LITTLE ROCK, Ark. — Is a recession in our future?
That's what a number of forecasters are questioning right now, as interest rates and inflation continue to climb.
Economists across the country have differing opinions, which is why we went to our local experts to pick their brains.
"I don't think it's the kind of thing that should keep you up late at night," Michael Pakko, an economist with the University of Arkansas at Little Rock, said.
If you're losing sleep over the future of your wallet, experts said you can rest easy for now.
"I don't think there's a reason for individual families to panic," Jeremy Horpedahl, an assistant economics professor at the University of Central Arkansas, said.
While high inflation and high-interest rates may seem like a recipe for a recession, Pakko said it's premature.
"I think that the statistics that have been leading some people to have a dire outlook for the near future don't really have the weight that convinces me that it's a real danger," he said.
Those stats Pakko is referring to is the GDP Report for the first quarter, which dropped by 1.4%.
He said that number was heavily impacted by Americans buying more foreign products since our supply chain is still trying to catch up.
"It doesn't really indicate weakness, quite the contrary, it shows that consumers were actually spending at the same pace that they have been," Pakko said.
Despite inflation hitting a 40-year high, consumers continue to swipe their cards which Horpedahl said we need to keep doing.
"People are starting to spend more, not only on, you know, going out to eat or things like that, but also travel and people are looking at summer vacations, so all that's looking great now," he said.
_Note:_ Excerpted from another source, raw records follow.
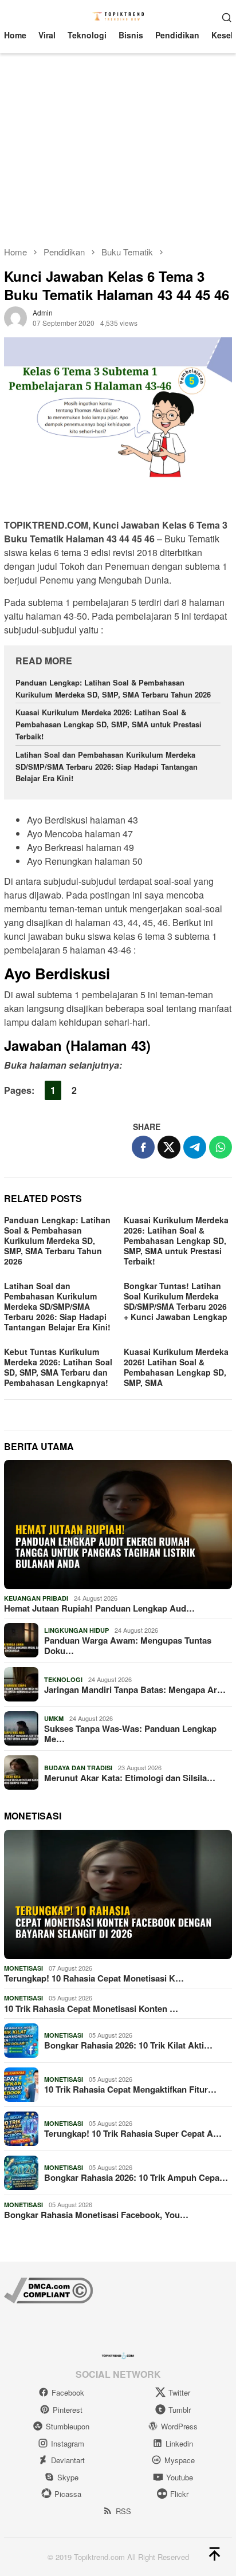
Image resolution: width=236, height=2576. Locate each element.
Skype (67, 2477)
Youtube (179, 2477)
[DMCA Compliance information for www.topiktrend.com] (48, 2289)
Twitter (179, 2392)
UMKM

Another thing that's on our side is unemployment rates, both nationally and here in Arkansas, which is below 4%.
While you can't ask for anything better, Horpedahl said there's still some room to grow.
"Maybe a tenth of the people that exited the labor force in the past few years just haven't come back, and no one's really sure exactly why, but that's something if that doesn't come back, that's another thing I would look for," he said.
Even though it's an uncertain time, Horpedahl believes our state is in a good spot compared to our neighbors, and people should worry about the now; instead of the future.
"Even though our economy is doing well, our unemployment rate is at historic lows, that inflation aspect of it is still, I think, what most people should worry about," he said.
Both economists added it's always a good idea to be prepared for any kind of economic downturn. This means always having savings in place.